Türkiye’den akademisyenler son olarak 2023 yılı Ağustos ayında, üçüncü kez bölgeye gitmişler ve o tarihte ortalama sıcaklığın en yüksek ölçüldüğü 2023 Temmuz ayında iklim değişikliğinin daha iyi anlaşılmasına yönelik çalışmalar yaptılar.
Sefer ekibi, yaklaşık 5 bin 500 kilometre seyir yaparak 81 derece kuzey enleminde başlayan deniz buzlarını, iklim değişikliği sebebiyle parçalanarak denize karışan buzulları, Svalbard takım adası ile seyir boyunca geçtikleri Barents Denizi’nde kambur, Minke balinaları, yunus, fok türleri, mors, kutup ayısı ve onlarca kuş türünü gözlemlemişti.

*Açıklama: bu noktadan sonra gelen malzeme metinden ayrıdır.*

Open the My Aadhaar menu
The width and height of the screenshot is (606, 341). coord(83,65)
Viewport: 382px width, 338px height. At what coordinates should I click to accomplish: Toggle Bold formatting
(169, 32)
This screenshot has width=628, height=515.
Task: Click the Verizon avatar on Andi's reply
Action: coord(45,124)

Ekip ayrıca sefer kapsamında Barents Denizi’nde deniz ve canlı bilimleri, balıklar ve deniz canlıları olmak üzere Arktik Okyanusu’na adapte ekosistemler, fitoplanktonlar, denizdeki insan kaynaklı kirleticilerin belirlenmesi, deniz suyunun fiziksel parametrelerinin takibi, mikroplastik gibi , denizel alanda atmosferik kirlilik gözlemleri, meteorolojik gözlemler, yeni ticaret rotalarının çevreye etkileri ve dönemsel incelenmesi, deniz buzlarının gözlemlenmesi ve deniz memelilerinin takibi gibi çalışmalar da yapmıştı.